START
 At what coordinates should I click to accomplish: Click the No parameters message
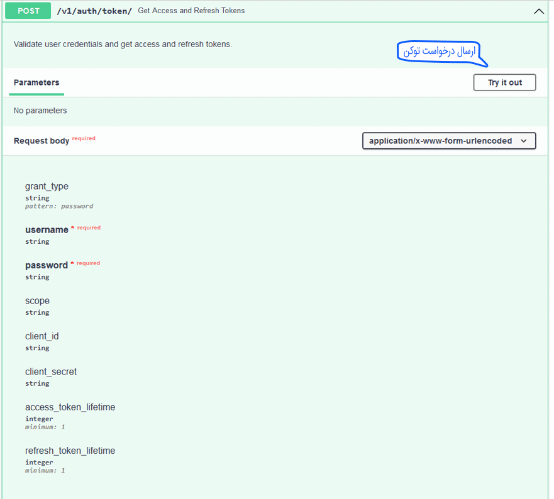40,111
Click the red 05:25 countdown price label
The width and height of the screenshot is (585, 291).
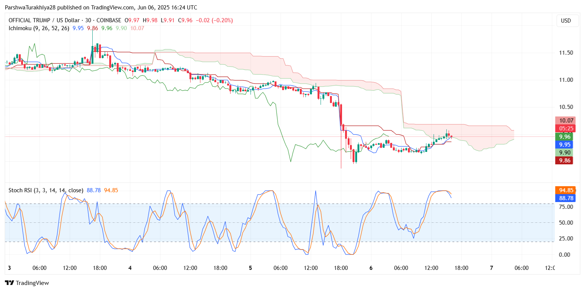tap(565, 129)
END
* Your objective *
Present the lines above as a Markdown table with the columns Row and Line, numbering each line and skipping any blank ones. Omit the pictures.

* Result of the exercise *
| Row | Line |
|---|---|
| 1 |  At what coordinates should I click to accomplish: Click the No parameters message |
| 2 | 40,111 |
| 3 | Click the red 05:25 countdown price label |
| 4 | The width and height of the screenshot is (585, 291). |
| 5 | tap(565, 129) |